**Task instructions**
Reproduce every line of the material below without changing anything.

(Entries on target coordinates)
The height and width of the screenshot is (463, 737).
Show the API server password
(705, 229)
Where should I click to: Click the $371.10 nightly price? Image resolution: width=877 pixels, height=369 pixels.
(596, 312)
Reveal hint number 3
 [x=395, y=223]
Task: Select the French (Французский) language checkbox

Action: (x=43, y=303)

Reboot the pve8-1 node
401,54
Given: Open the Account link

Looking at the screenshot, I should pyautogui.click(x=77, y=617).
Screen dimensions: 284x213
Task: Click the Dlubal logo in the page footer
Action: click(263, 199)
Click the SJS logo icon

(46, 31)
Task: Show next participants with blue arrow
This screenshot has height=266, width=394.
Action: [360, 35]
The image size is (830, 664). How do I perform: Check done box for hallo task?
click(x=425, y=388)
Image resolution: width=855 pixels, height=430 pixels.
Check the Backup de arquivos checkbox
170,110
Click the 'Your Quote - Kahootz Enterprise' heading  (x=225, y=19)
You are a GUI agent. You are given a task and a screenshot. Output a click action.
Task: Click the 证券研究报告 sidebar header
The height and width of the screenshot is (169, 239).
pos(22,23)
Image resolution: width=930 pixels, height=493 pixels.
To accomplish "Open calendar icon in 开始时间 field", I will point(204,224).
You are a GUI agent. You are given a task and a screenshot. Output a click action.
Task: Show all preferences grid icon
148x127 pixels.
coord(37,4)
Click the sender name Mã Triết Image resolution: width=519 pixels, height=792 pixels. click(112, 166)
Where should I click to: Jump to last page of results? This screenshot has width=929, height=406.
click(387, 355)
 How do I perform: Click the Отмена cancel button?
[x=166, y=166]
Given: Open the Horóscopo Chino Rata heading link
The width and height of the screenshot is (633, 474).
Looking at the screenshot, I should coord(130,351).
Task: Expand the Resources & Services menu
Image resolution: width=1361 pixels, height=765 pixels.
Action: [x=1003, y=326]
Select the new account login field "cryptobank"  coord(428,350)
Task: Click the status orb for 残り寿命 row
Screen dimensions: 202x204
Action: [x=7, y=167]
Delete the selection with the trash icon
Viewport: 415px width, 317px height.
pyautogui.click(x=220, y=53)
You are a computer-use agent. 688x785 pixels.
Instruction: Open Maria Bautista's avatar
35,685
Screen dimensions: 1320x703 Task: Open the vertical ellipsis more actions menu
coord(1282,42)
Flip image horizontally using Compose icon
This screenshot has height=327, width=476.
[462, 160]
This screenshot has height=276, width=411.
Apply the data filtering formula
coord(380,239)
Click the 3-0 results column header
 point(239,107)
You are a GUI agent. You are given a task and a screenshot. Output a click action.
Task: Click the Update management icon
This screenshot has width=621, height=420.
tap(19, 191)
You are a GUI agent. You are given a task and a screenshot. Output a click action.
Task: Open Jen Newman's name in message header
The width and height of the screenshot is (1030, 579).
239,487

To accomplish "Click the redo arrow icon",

**Reply to the exercise**
The height and width of the screenshot is (463, 737).
Show the API server password
(705, 229)
Where should I click to: Click the $371.10 nightly price? Image resolution: width=877 pixels, height=369 pixels.
(596, 312)
Reveal hint number 3
 [x=395, y=223]
Task: Select the French (Французский) language checkbox

Action: (x=43, y=303)

Reboot the pve8-1 node
401,54
Given: Open the Account link

Looking at the screenshot, I should pyautogui.click(x=77, y=617).
Screen dimensions: 284x213
Task: Click the Dlubal logo in the page footer
Action: click(263, 199)
Click the SJS logo icon

(46, 31)
Task: Show next participants with blue arrow
This screenshot has height=266, width=394.
Action: [360, 35]
The image size is (830, 664). How do I perform: Check done box for hallo task?
click(x=425, y=388)
Image resolution: width=855 pixels, height=430 pixels.
Check the Backup de arquivos checkbox
170,110
Click the 'Your Quote - Kahootz Enterprise' heading  (x=225, y=19)
You are a GUI agent. You are given a task and a screenshot. Output a click action.
Task: Click the 证券研究报告 sidebar header
The height and width of the screenshot is (169, 239).
pos(22,23)
Image resolution: width=930 pixels, height=493 pixels.
To accomplish "Open calendar icon in 开始时间 field", I will point(204,224).
You are a GUI agent. You are given a task and a screenshot. Output a click action.
Task: Show all preferences grid icon
148x127 pixels.
coord(37,4)
Click the sender name Mã Triết Image resolution: width=519 pixels, height=792 pixels. click(112, 166)
Where should I click to: Jump to last page of results? This screenshot has width=929, height=406.
click(387, 355)
 How do I perform: Click the Отмена cancel button?
[x=166, y=166]
Given: Open the Horóscopo Chino Rata heading link
The width and height of the screenshot is (633, 474).
Looking at the screenshot, I should coord(130,351).
Task: Expand the Resources & Services menu
Image resolution: width=1361 pixels, height=765 pixels.
Action: [x=1003, y=326]
Select the new account login field "cryptobank"  coord(428,350)
Task: Click the status orb for 残り寿命 row
Screen dimensions: 202x204
Action: [x=7, y=167]
Delete the selection with the trash icon
Viewport: 415px width, 317px height.
pyautogui.click(x=220, y=53)
You are a computer-use agent. 688x785 pixels.
Instruction: Open Maria Bautista's avatar
35,685
Screen dimensions: 1320x703 Task: Open the vertical ellipsis more actions menu
coord(1282,42)
Flip image horizontally using Compose icon
This screenshot has height=327, width=476.
[462, 160]
This screenshot has height=276, width=411.
Apply the data filtering formula
coord(380,239)
Click the 3-0 results column header
 point(239,107)
You are a GUI agent. You are given a task and a screenshot. Output a click action.
Task: Click the Update management icon
This screenshot has width=621, height=420.
tap(19, 191)
You are a GUI agent. You are given a task and a screenshot. Output a click action.
Task: Open Jen Newman's name in message header
The width and height of the screenshot is (1030, 579).
239,487

To accomplish "Click the redo arrow icon",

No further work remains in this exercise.